Dismissal of 10 or More Employees is a Collective Dismissal
In Québec, a collective dismissal is:
- the termination of employment, including a layoff for a period of six months or more;
- involving not fewer than 10 employees of the same establishment;
- in the course of two consecutive months.
An employer who makes such a dismissal is subject to the collective dismissal rules provided for in the Act respecting Labour Standards.
Notice of Collective Dismissal
Before making a collective dismissal, the employer must:
1. Give notice of the dismissal to the Minister of Employment and Social Solidarity. The amount of notice required depends on the number of employees affected by the dismissal:
a) where the number of employees affected is between 10 and 99, eight weeks is required;
b) where the number of employees affected is between 100 and 299, 12 weeks is required;
c) where the number of employees affected is 300 or more, 16 weeks is required.
The reason behind these varying notice periods is mainly due to the fact that the greater the number of employees looking for new employment at the same time, the longer it may take them to find it.
2. Transmit a copy of the notice to the Commission des normes du travail and to the certified association representing the employees affected by the collective dismissal, if there is one.
3. Post the notice in a conspicuous and readily accessible place in the concerned establishment.
It is essential to emphasize that this notice does not exempt the employer from giving individual notices of termination of employment to the employees affected. These are two separate notices.
Impact of These Rules
One of the first impacts of the notice for collective dismissal is the preservation of working conditions with regards to wages, group insurance and pension plans for the time of the notice period. The employer must obtain the written consent of the employee, or the certified association representing the employee, to modify any part of these conditions.

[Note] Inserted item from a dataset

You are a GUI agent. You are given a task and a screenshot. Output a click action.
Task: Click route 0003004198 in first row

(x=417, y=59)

Furthermore, where a dismissal affects 50 or more employees, the Minister may request the employer to establish a reclassification assistance committee.11 The mission of this committee is to provide the necessary resources to minimize the impact of the collective dismissal on the affected employees as well as facilitate the maintenance or re-entry into the labour market of these employees by developing a reclassification plan.
The financial contribution of the employer to this program shall be agreed on by the employer and the Minister. The Minister may exempt the employer of the establishment affected by the collective dismissal from setting up this committee if the employer offers the affected employees equivalent or better measures.

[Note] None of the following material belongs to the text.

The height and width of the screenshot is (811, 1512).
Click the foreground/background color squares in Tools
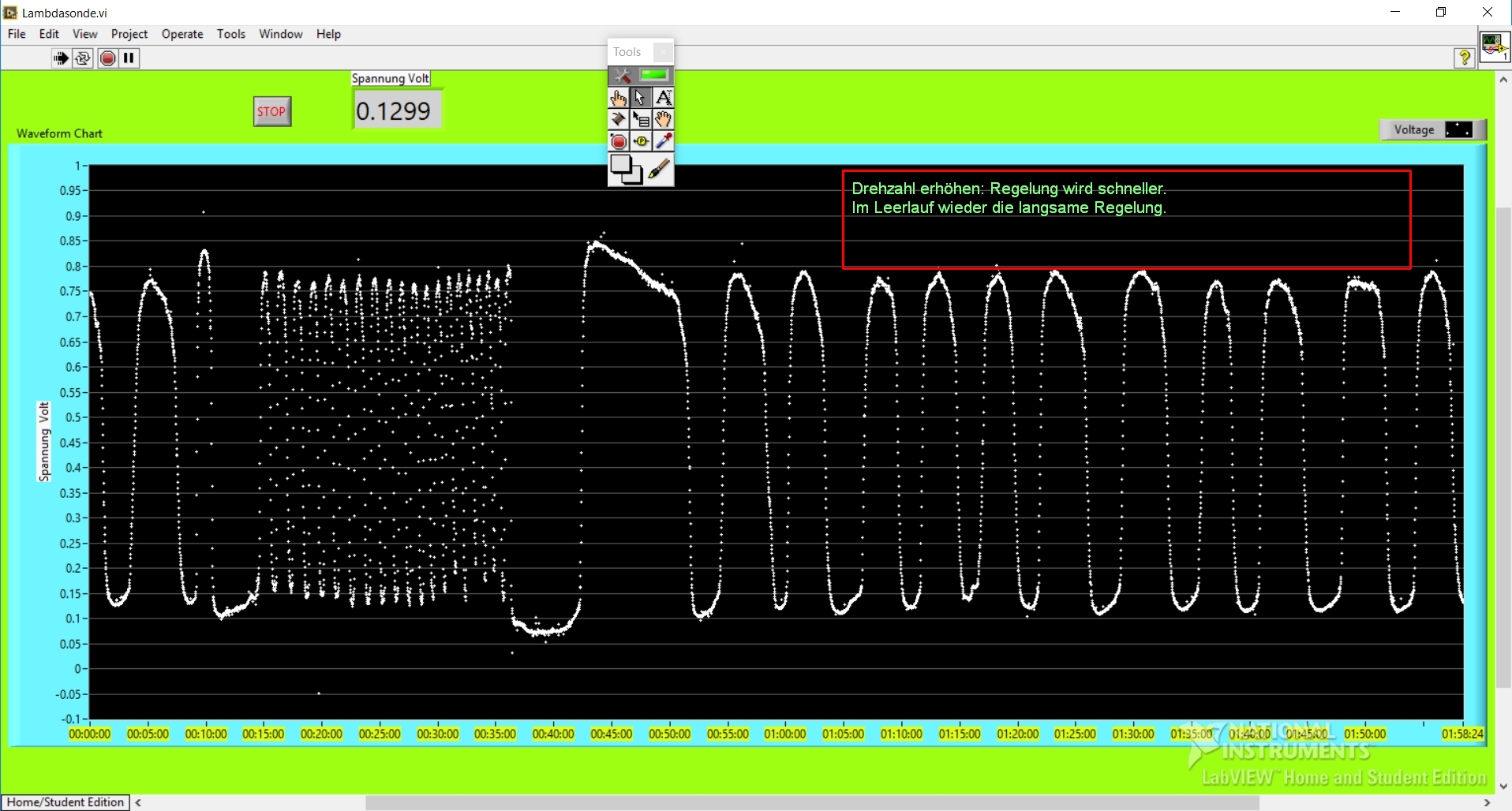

Repercussion of Not Giving Notice or Giving Insufficient Notice
An employer who does not give the required notice must pay a compensatory indemnity to each employee affected by the collective dismissal. This indemnity is equal to the employee’s regular wages for a period equal to the required notice period, or the remainder of the required notice period if the notice given was insufficient. Note that the employee may not cumulate this indemnity and the indemnity given for termination of employment. He or she is entitled to the greater of the two indemnities.
In the case of a superior force or unforeseeable event, the employer is not required to pay this indemnity. A superior force is an unforeseeable event that is impossible to resist, such as a fire caused by lightning. According to caselaw, an extended unfavourable economic situation does not constitute a superior force.
However, it is possible that an unfavourable economic situation may qualify as an “unforeseeable event.” A recent ruling of the Court of Québec determined that an “unforeseeable event” does not have to be an “unpredictable event” and is, therefore, a less exacting standard than that required by “superior force.” In this ruling, the court decided that the sudden and significant loss of contracts in a very short time span does constitute an unforeseeable event. It remains to be seen what other types of unfavourable economic situations may qualify as an “unforeseeable event” in the future.
Lastly, it must be emphasized that an employer who fails to give notice, or who gives insufficient notice, may be liable to a fine of $1,500 for each week or part of a week of non-compliance. This fine is in addition to the payment of the indemnities described above.